→ **BRIEF**
Output nothing except the lines from the one containing "The image size" through the final line of the data, both included, typed exactly, minus the pictures.

(Saved data entries)

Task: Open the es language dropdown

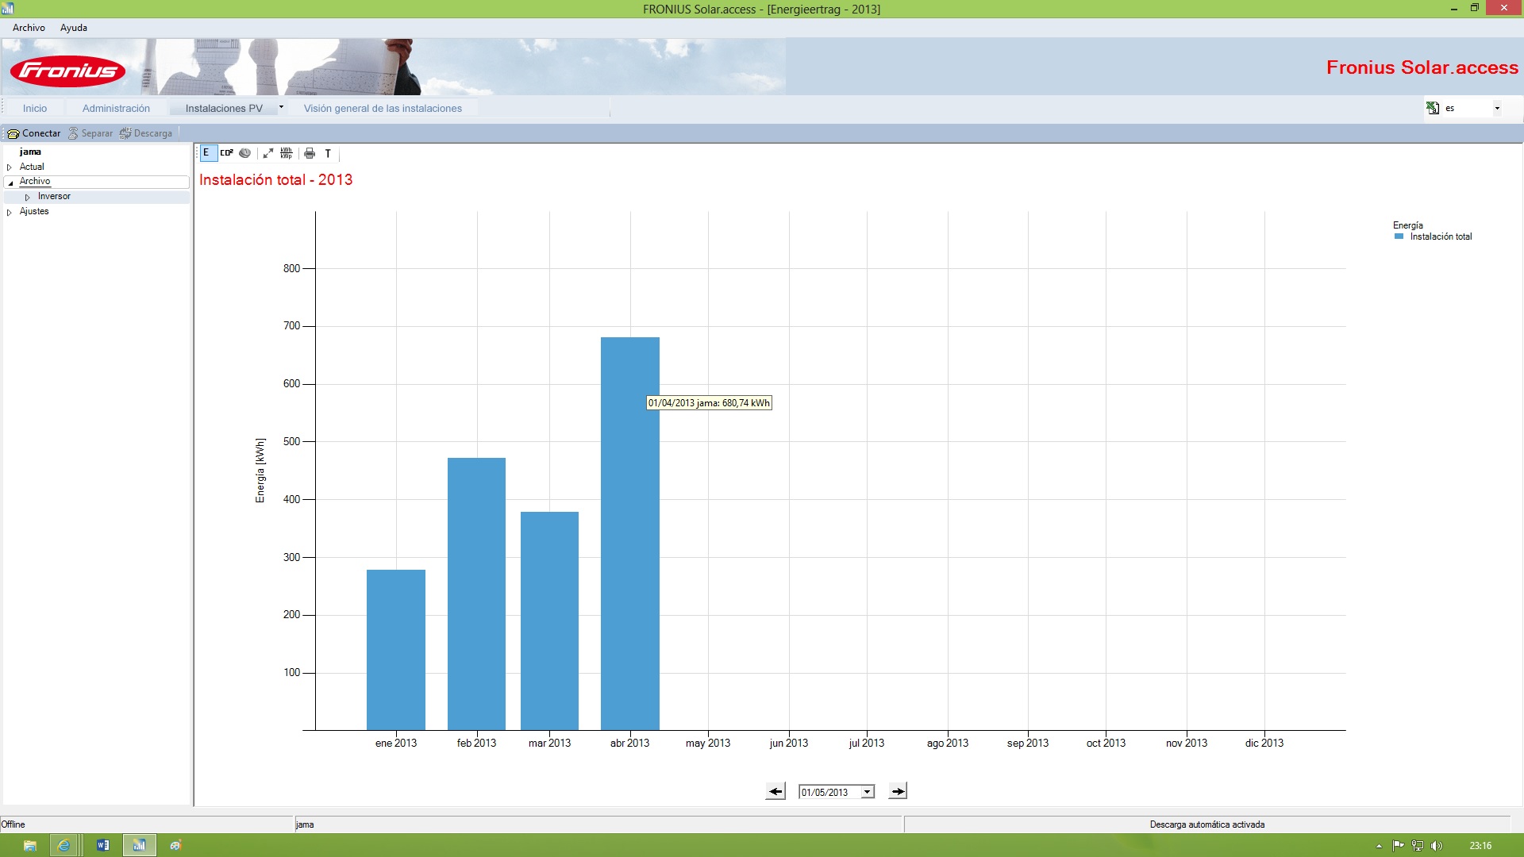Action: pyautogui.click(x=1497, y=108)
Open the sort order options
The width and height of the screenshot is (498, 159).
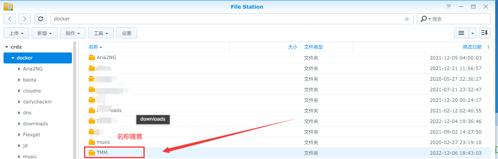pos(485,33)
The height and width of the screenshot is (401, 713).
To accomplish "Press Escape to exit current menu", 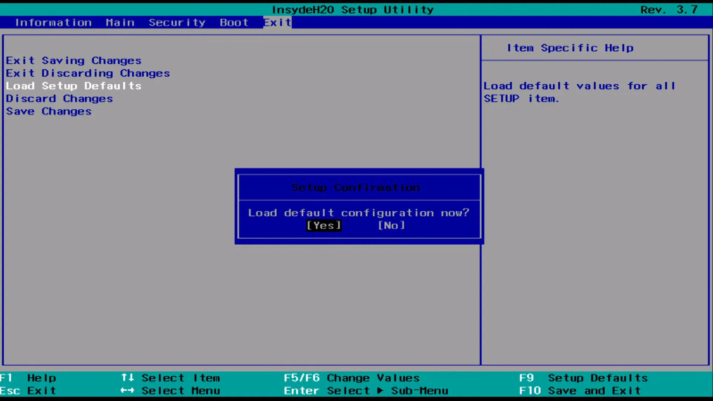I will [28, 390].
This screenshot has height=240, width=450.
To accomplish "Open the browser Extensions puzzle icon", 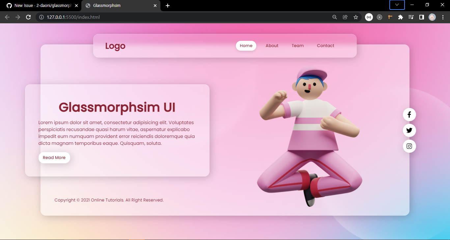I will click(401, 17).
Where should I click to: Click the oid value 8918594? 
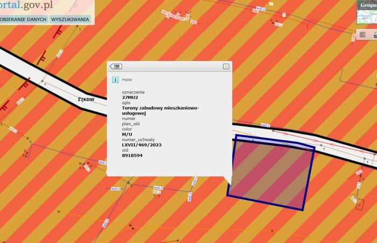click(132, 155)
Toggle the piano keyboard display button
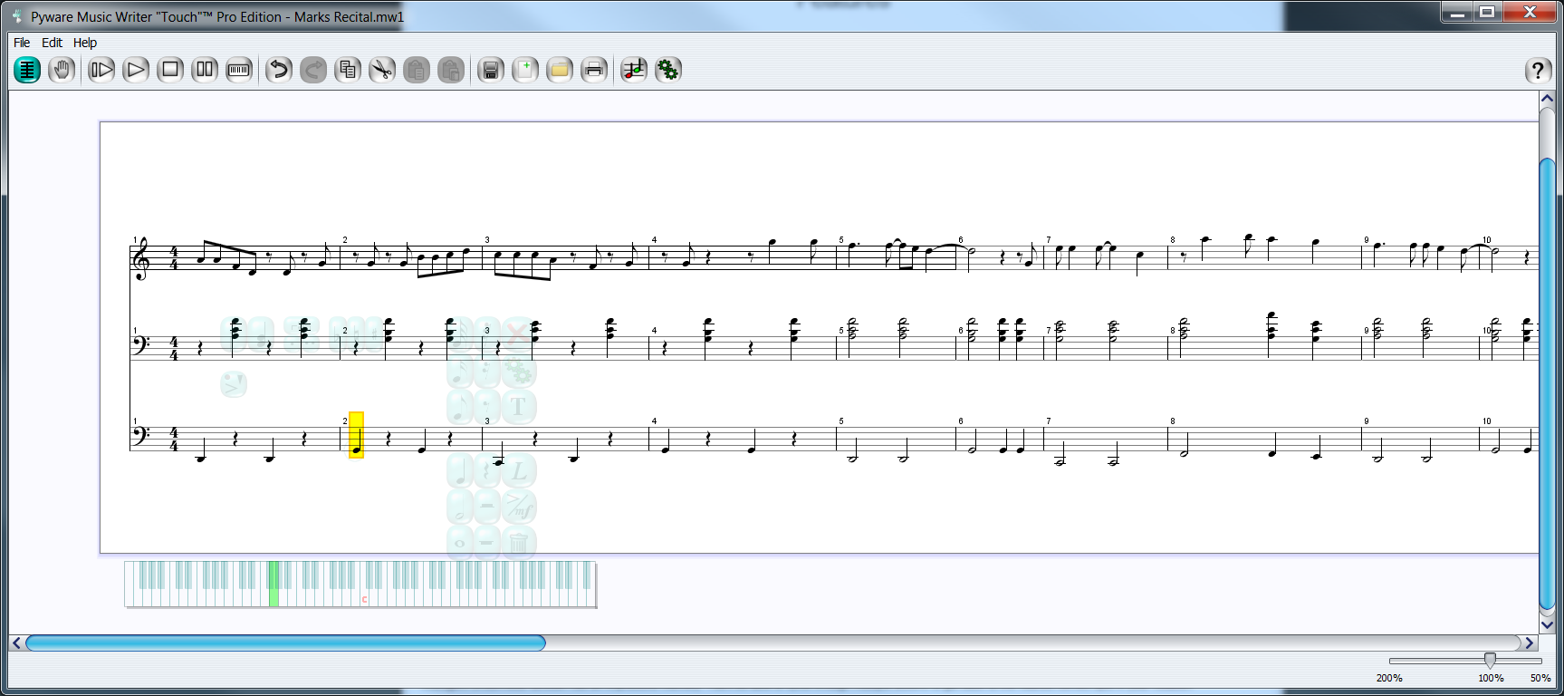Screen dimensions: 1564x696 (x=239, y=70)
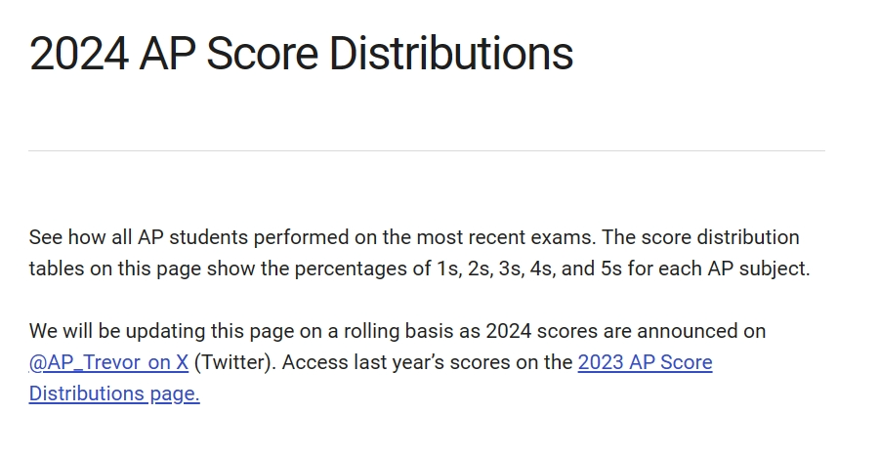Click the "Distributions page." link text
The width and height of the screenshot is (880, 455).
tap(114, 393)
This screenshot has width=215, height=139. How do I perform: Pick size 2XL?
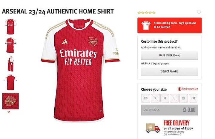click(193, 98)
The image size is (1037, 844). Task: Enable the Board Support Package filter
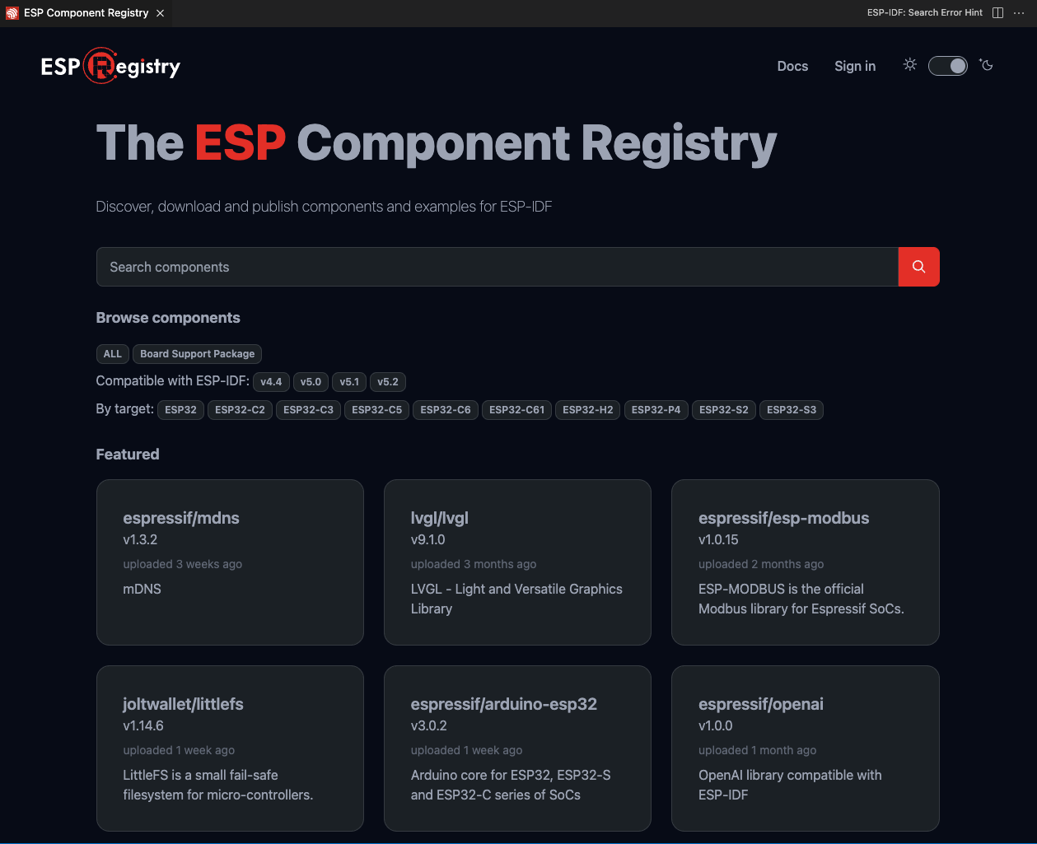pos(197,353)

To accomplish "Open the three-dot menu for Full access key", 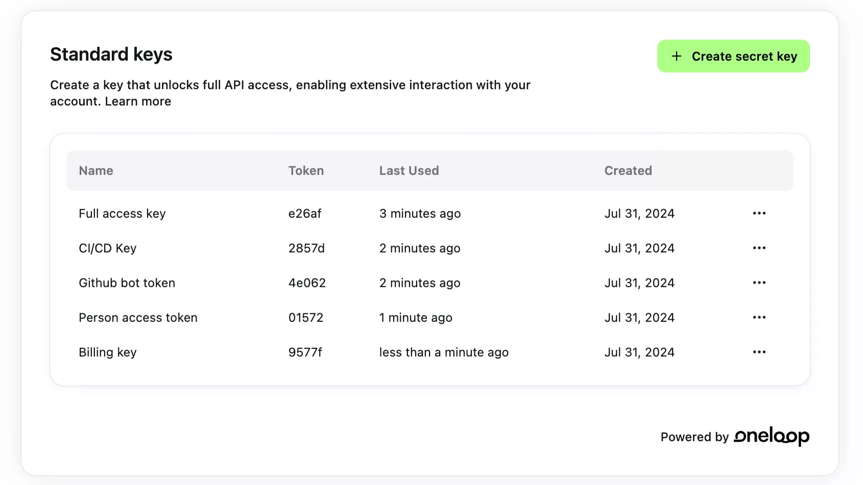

→ **EXERCISE SOLUTION**
The image size is (1037, 844). Task: Enable the Board Support Package filter
pos(197,353)

To accomplish "Open the three-dot menu for Full access key", 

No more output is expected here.